SOURCE -
-------------------------
1

What is more efficient and why?

Specifically _mm_loadu_si128 vs. _mm_load_si128 in C.

(Editor's note: or this was tagged assembly, possibly they meant movdqu vs. movdqa in hand-written asm. Which is not the same thing, especially without AVX, because _mm_load_si128 can compile into a memory operand for an ALU instruction with no separate movdqa at all.)

Peter Cordes
  • 328,167
  • 45
  • 605
  • 847
Opal
  • 471
  • 1
  • 7
  • 20

1 Answers1

11

loadu is used for misaligned loads (from addresses that are not aligned to a 16 byte multiple) and load is used for aligned loads. If you know that your source address is correctly aligned then load would normally be more efficient as it only needs one read cycle and doesn't have to deal with fixing up multiple chunks of misaligned data. On older Intel CPUs the performance penalty for misaligned loads was quite significant (typically > 2x) but on more recent CPUs (e.g. Core i5/i7) the penalty is almost negligible. Note that using loadu for aligned data is OK apart from the aforementioned performance penalty, but using load with misaligned data will generate an exception (i.e. crash).
-------------------------
RECORDS FOR THIS EXERCISE -
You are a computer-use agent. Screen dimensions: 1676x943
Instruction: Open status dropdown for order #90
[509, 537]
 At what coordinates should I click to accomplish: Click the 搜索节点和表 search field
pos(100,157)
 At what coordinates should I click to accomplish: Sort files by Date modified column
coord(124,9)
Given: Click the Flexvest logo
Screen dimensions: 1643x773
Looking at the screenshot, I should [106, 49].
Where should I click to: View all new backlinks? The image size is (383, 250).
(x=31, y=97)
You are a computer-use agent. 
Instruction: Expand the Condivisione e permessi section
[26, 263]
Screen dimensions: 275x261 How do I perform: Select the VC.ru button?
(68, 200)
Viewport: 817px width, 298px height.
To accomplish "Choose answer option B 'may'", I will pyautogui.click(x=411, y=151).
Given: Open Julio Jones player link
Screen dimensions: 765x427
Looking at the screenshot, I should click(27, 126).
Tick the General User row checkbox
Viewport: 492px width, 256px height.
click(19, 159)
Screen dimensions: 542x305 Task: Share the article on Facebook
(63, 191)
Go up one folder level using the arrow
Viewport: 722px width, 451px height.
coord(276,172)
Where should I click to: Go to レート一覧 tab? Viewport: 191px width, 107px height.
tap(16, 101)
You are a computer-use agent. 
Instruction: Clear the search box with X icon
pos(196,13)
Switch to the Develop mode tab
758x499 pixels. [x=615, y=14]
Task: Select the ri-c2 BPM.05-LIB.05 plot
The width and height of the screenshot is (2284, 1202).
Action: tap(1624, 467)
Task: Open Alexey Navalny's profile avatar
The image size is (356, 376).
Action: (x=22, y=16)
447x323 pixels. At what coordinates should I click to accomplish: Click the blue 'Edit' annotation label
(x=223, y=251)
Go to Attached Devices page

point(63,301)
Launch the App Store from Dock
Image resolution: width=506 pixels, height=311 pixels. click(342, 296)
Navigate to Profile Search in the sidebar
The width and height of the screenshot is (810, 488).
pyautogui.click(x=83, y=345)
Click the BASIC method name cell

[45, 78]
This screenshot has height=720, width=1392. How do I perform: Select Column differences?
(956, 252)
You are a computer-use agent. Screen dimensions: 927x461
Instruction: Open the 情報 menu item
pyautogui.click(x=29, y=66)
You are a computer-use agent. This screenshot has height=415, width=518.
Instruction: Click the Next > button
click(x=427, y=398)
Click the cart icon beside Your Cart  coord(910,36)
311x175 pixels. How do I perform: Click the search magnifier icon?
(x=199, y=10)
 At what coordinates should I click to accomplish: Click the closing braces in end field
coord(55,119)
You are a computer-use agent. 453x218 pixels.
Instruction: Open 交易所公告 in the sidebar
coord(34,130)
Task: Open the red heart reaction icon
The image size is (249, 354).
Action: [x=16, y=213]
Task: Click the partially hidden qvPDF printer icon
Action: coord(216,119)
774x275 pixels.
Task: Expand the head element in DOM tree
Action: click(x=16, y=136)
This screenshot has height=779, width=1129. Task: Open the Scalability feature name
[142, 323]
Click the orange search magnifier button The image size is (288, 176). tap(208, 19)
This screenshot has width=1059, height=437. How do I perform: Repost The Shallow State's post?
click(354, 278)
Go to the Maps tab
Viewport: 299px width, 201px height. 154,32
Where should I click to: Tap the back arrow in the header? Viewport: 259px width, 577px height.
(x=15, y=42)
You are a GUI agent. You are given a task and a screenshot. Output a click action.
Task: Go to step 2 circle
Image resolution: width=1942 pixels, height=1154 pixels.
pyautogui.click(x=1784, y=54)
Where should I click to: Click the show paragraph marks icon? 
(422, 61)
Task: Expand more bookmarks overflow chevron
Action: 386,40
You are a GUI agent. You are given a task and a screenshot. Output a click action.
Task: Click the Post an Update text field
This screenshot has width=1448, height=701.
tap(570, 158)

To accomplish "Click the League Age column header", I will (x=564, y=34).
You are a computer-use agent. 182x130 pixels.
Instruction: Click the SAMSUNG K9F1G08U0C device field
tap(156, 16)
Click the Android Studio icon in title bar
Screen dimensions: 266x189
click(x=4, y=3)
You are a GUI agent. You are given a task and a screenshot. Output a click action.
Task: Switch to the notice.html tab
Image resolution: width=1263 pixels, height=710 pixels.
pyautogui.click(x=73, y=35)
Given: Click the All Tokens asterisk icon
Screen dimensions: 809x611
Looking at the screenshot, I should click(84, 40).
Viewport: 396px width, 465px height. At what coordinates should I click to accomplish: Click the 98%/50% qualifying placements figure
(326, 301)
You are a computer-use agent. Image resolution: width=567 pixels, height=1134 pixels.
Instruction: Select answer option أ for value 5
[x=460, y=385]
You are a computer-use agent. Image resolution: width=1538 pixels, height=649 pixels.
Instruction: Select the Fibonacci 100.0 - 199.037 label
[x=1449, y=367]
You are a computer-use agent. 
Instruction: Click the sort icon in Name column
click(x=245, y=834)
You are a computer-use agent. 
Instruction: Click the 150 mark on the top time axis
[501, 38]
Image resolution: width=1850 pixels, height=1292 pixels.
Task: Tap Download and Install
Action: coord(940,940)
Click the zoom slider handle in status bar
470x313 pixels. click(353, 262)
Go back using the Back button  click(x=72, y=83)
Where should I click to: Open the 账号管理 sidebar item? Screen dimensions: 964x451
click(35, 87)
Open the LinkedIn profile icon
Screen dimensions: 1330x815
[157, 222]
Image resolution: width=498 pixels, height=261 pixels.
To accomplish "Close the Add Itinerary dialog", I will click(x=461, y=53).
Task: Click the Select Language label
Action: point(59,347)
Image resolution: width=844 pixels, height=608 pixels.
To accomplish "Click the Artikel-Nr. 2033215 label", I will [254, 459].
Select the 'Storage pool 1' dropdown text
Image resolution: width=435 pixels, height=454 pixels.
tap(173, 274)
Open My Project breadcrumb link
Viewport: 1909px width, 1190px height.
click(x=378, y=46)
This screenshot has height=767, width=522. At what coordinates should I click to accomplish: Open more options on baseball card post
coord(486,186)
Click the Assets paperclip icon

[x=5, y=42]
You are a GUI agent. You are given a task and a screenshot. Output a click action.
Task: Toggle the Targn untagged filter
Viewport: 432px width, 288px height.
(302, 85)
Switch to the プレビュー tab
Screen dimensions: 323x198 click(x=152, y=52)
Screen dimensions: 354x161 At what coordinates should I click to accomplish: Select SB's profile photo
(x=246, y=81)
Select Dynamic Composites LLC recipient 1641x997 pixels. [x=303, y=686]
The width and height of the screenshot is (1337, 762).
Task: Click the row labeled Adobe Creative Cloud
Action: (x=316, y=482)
-------------------------
WRITTEN TASK 1 -
Transcribe the part of the thread on aligned versus unaligned SSE loads starting with "loadu is used" and going on through "exception (i.e. crash).".
WRITTEN TASK 2 -
Restate word for word the lines of the listing starting with the line with "Go back using" and going on through the end of the listing.

WRITTEN ANSWER 1 -
loadu is used for misaligned loads (from addresses that are not aligned to a 16 byte multiple) and load is used for aligned loads. If you know that your source address is correctly aligned then load would normally be more efficient as it only needs one read cycle and doesn't have to deal with fixing up multiple chunks of misaligned data. On older Intel CPUs the performance penalty for misaligned loads was quite significant (typically > 2x) but on more recent CPUs (e.g. Core i5/i7) the penalty is almost negligible. Note that using loadu for aligned data is OK apart from the aforementioned performance penalty, but using load with misaligned data will generate an exception (i.e. crash).

WRITTEN ANSWER 2 -
Go back using the Back button  click(x=72, y=83)
Where should I click to: Open the 账号管理 sidebar item? Screen dimensions: 964x451
click(35, 87)
Open the LinkedIn profile icon
Screen dimensions: 1330x815
[157, 222]
Image resolution: width=498 pixels, height=261 pixels.
To accomplish "Close the Add Itinerary dialog", I will click(x=461, y=53).
Task: Click the Select Language label
Action: point(59,347)
Image resolution: width=844 pixels, height=608 pixels.
To accomplish "Click the Artikel-Nr. 2033215 label", I will [254, 459].
Select the 'Storage pool 1' dropdown text
Image resolution: width=435 pixels, height=454 pixels.
tap(173, 274)
Open My Project breadcrumb link
Viewport: 1909px width, 1190px height.
click(x=378, y=46)
This screenshot has height=767, width=522. At what coordinates should I click to accomplish: Open more options on baseball card post
coord(486,186)
Click the Assets paperclip icon

[x=5, y=42]
You are a GUI agent. You are given a task and a screenshot. Output a click action.
Task: Toggle the Targn untagged filter
Viewport: 432px width, 288px height.
(302, 85)
Switch to the プレビュー tab
Screen dimensions: 323x198 click(x=152, y=52)
Screen dimensions: 354x161 At what coordinates should I click to accomplish: Select SB's profile photo
(x=246, y=81)
Select Dynamic Composites LLC recipient 1641x997 pixels. [x=303, y=686]
The width and height of the screenshot is (1337, 762).
Task: Click the row labeled Adobe Creative Cloud
Action: (x=316, y=482)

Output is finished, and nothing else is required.